Dans un arrêt du 30 décembre 2021 (CE, 30/12/2021, n°439766), le Conseil d’État a été amené à se prononcer dans le cadre d’un arrêté préfectoral de dérogation pour permettre la prolongation de la durée d’exploitation d’une carrière et d’extension du périmètre d’exploitation.

Le Tribunal Administratif de Caen avait annulé l’arrêté préfectoral portant dérogation au motif que cette dérogation n’était pas justifiée par une « raison impérative d’intérêt public majeur au sens du c) du 4°du I de l’article L. 411-2 du Code de l’environnement ».

La Cour Administrative d’Appel de Nantes avait confirmé ce jugement.

Le Conseil d’État, saisi d’un pourvoi en cassation, a apporté de nouvelles précisions sur cette notion.

Tout d’abord, il rappelle que lorsque le projet présente « un intérêt public majeur », il ne peut cependant être autorisé « eu égard aux atteintes portées aux espèces protégées appréciées en tenant compte des mesures de réduction et de compensation prévues, que si, d’une part, il n’existe pas d‘autres solutions satisfaisantes et, d’autre part, cette dérogation ne nuit pas au maintien, dans un état de conservation favorable, des populations des espèces concernées dans leur aire de répartition naturelle ».

En second lieu, le Conseil d’État précise que la Cour, pour justifier de l’absence de « raison impérative d’intérêt public majeur », a pu retenir à juste titre que :

  • Il n’est pas démontré qu’il n’existerait pas d’autres gisements de nature et de qualité comparables permettant de répondre à la demande dans le département ;
  • Il n’est pas démontré que la filière locale d’extraction et transformation de granulats serait mise en péril du seul fait d’être contrainte de s’approvisionner hors département ;
  • Il n’est pas démontré que l’acheminement jusqu’aux centrales de béton du département entraînerait un accroissement significatif des rejets de CO2 et de particules polluantes ;
  • Il n’est pas démontré que la société ne pourrait poursuivre l’exploitation de la carrière jusqu’au terme de l’autorisation initiale qui lui avait été délivrée.
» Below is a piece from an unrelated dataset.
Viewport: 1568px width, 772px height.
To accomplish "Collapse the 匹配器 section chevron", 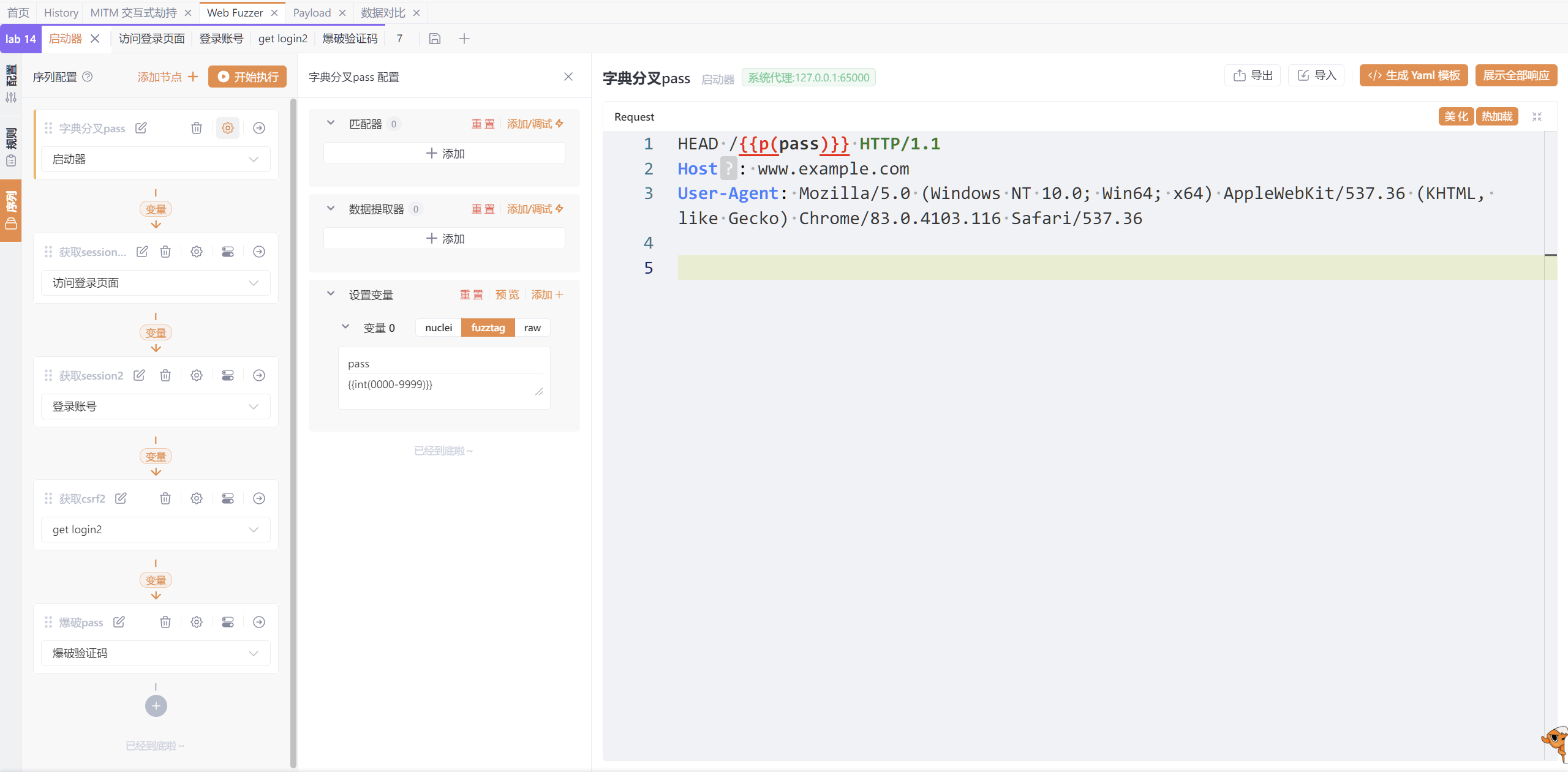I will coord(331,123).
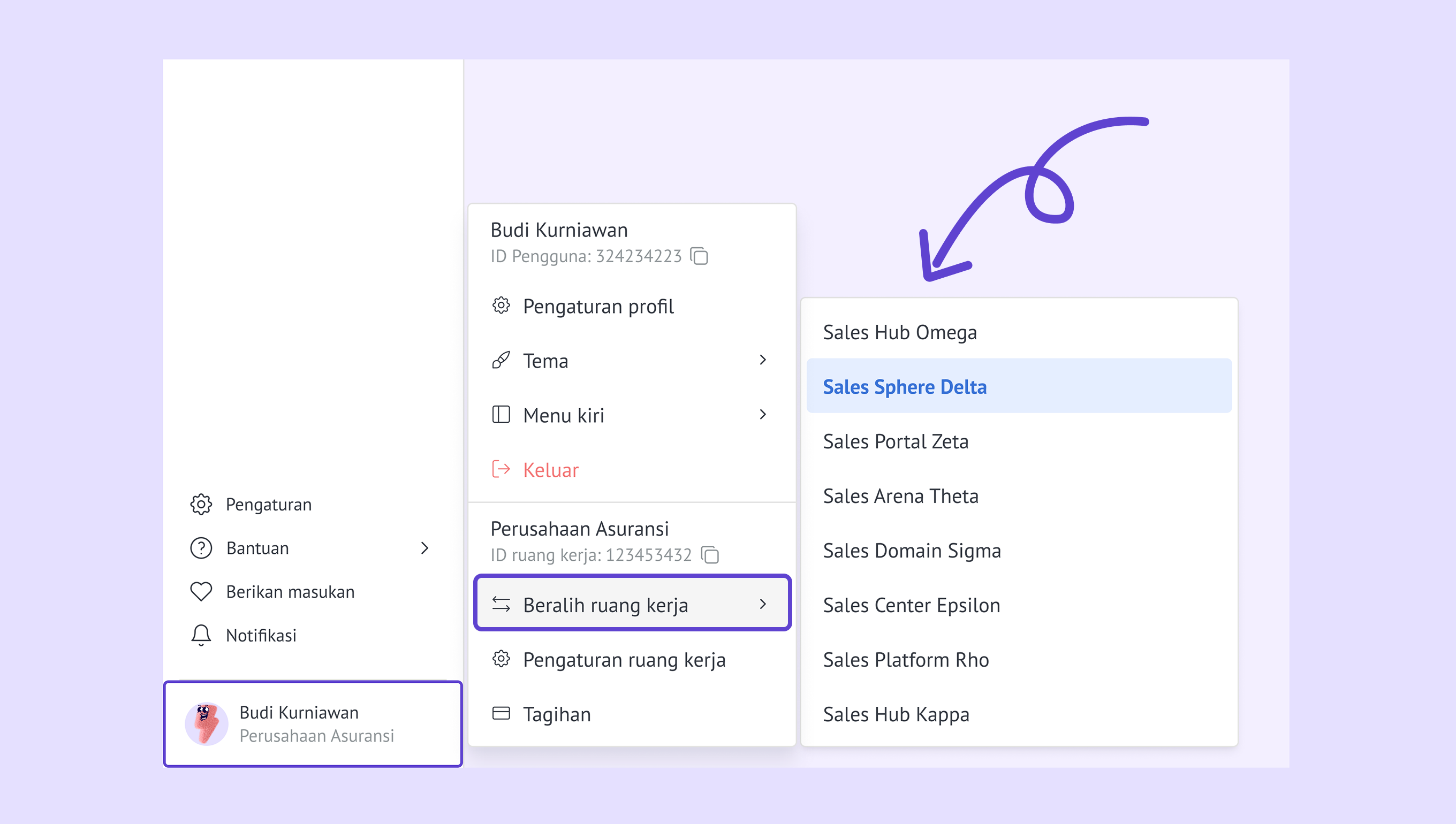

La jurisprudence du Conseil d’État, touche par touche, montre la grande difficulté qu’il y a à faire retenir le principe d’un « intérêt public majeur », et cela ne va pas sans poser de grandes difficultés, notamment en matière de carrières, dont les demandes d’extension ou de prolongation de la durée d’exploitation nécessitent très souvent l’obtention d’un arrêté de dérogation.